◆ WHAT THIS TASK INVOLVES ◆
Leave out the pictures and transcribe the rest of the records exactly.

◆ GIVEN INFORMATION ◆

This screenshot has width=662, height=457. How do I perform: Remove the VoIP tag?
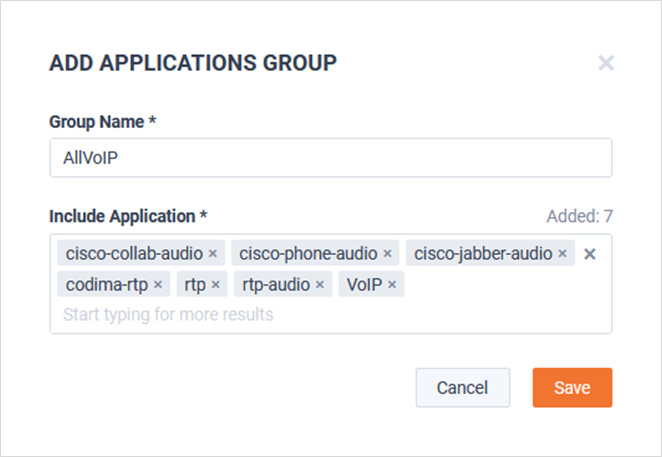pos(392,285)
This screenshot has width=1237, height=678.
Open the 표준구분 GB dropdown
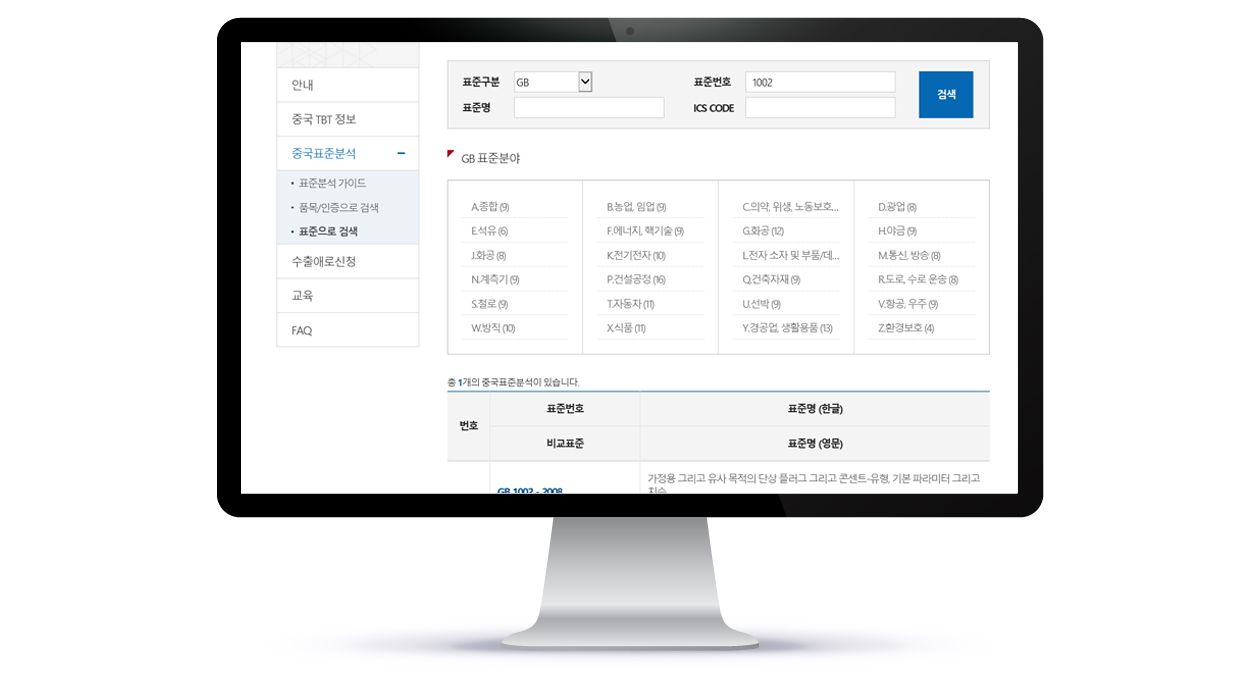(553, 82)
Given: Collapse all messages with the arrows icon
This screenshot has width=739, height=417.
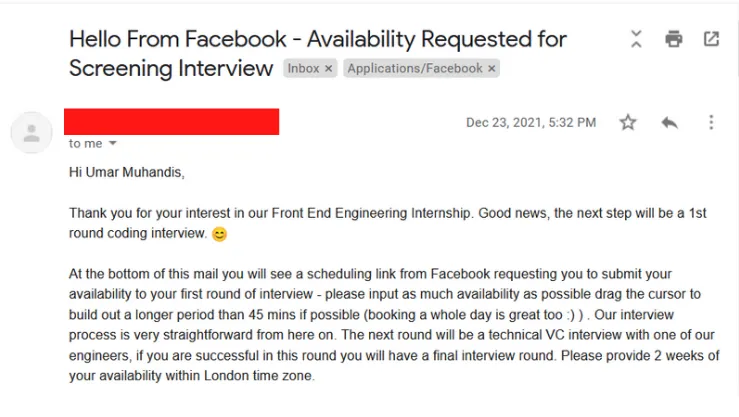Looking at the screenshot, I should [636, 39].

◆ YOUR RESPONSE ◆
This screenshot has width=662, height=457. How do I perform: Remove the VoIP tag?
pos(392,285)
This screenshot has width=1237, height=678.
Open the 표준구분 GB dropdown
(553, 82)
Given: Collapse all messages with the arrows icon
This screenshot has width=739, height=417.
Looking at the screenshot, I should [636, 39].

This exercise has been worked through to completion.